And then we tasted some wines, which had been sent out to the attendees ahead of the zoom meeting.  



2019 Champs des Bluets, Languedoc Blanc -16.00€
A blend of 80% Vermentino with 10% each of Grenache Blanc and Grenache Gris.    2014 was the first vintage of this second cuvée of white wine. 30% of the blend has been aged in acacia, rather than oak, which Deborah considers to be more gentle than oak. The barrels are not new and they do not mark the wine in the same way as oak.  The colour is pale, and the nose delicate, with a hint of pear.  On the palate there is fresh fruit, balanced by good acidity and what the French call ‘un joli amer’, a refreshing bitterness that is typical of Vermentino.   The palate is nicely rounded with some satisfying weight on the finish.
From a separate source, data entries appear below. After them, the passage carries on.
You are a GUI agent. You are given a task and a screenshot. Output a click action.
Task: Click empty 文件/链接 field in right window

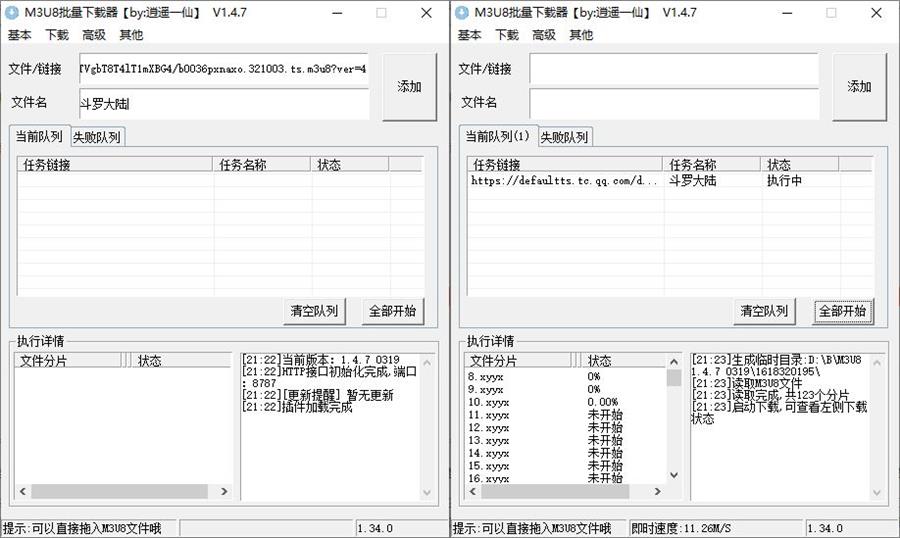(673, 69)
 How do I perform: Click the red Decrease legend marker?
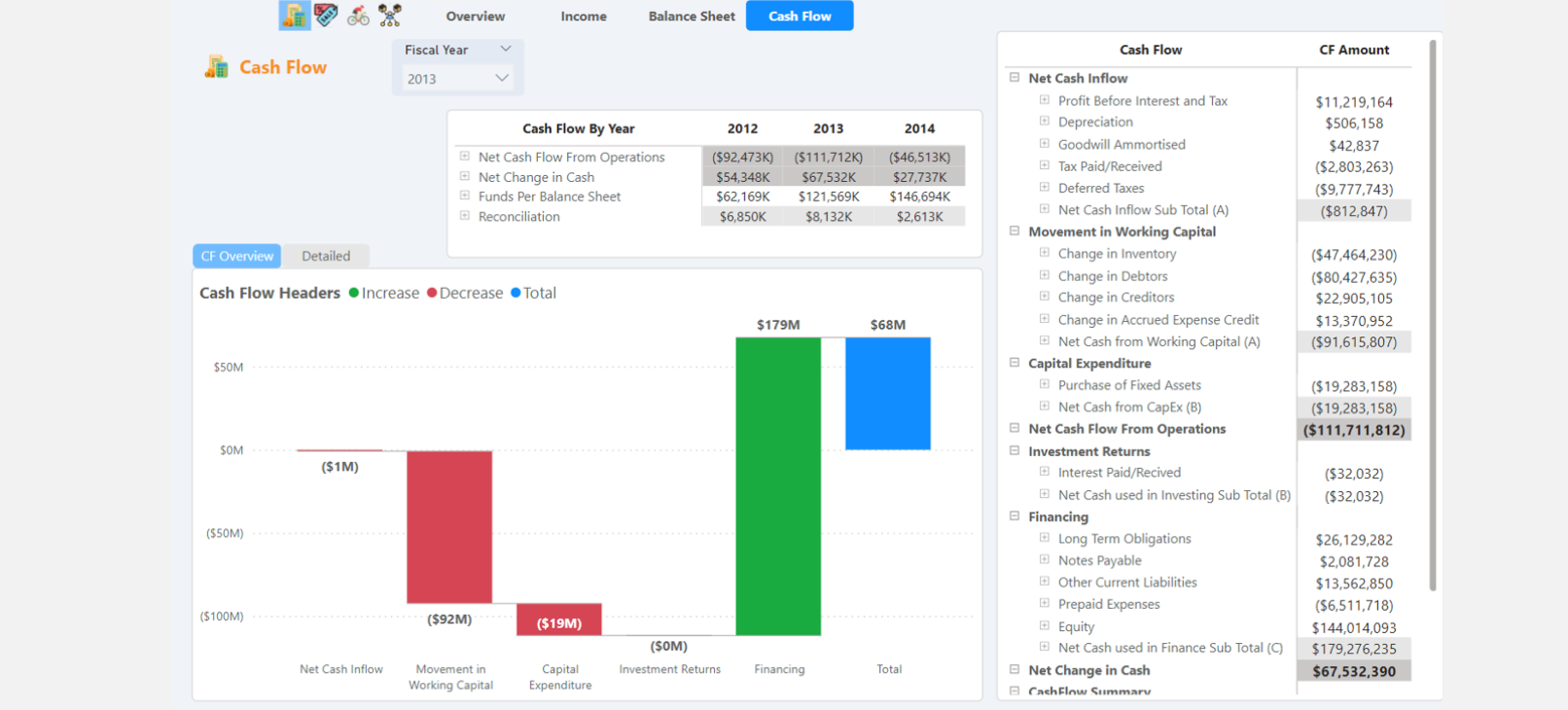[432, 293]

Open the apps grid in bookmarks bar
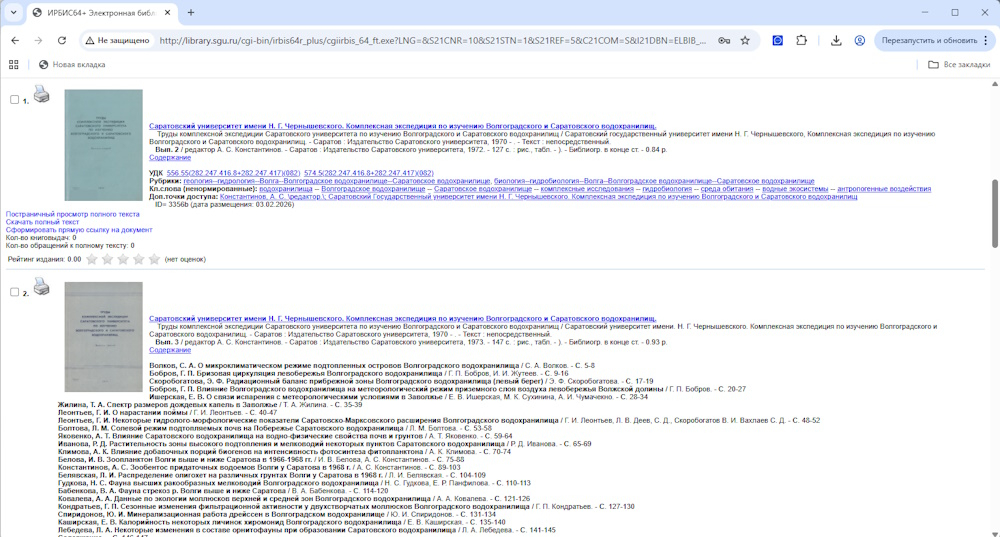pos(14,65)
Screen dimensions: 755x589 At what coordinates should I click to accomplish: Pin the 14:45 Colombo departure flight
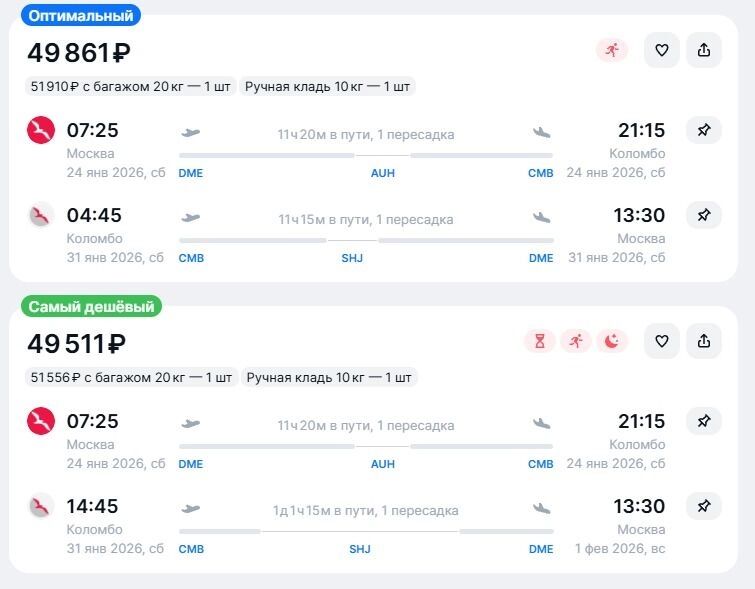pyautogui.click(x=704, y=506)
2018 Les Trois Terrasses, Pays de l’Hérault - 12.00€
So called as the grapes come from three adjacent terraces.   The principal variety is Carignan, blended with some Syrah and Grenache. The Carignan vines are at least fifty, if not 65 years old.   The wine is aged in a cement vat.  Deep young colour.  Fresh spice and red fruit on the nose, with more fresh fruit on the palate.  There is a firm fresh streak of tannin, which gives the wine structure, balanced by some flesh from the Grenache.    I love the fresh finish of the Carignan, making it a very refreshing wine.   Carignan is often criticised for being a tad rustic; this belies that generalisation with an elegant finish.   And it illustrates just how much Carignan is improving, and how it deserves to be taken seriously.  



2017 Clos des Lièvres, Pézenas - 17.50€
A blend of 75% Syrah, with 25% Grenache.  Aged for 12 months in 5000 litres demi-muids.  15% new oak.  Deep young colour.   An intriguing contrast with Trois Terraces.  The palate is richer and fleshier, with a touch of pepper from the Syrah.  There is rounded weight and youthful fruit. Although it was drinking well on the night – we subsequently finished the bottle with a coq au vin – it is definitely a wine that will develop with bottle age.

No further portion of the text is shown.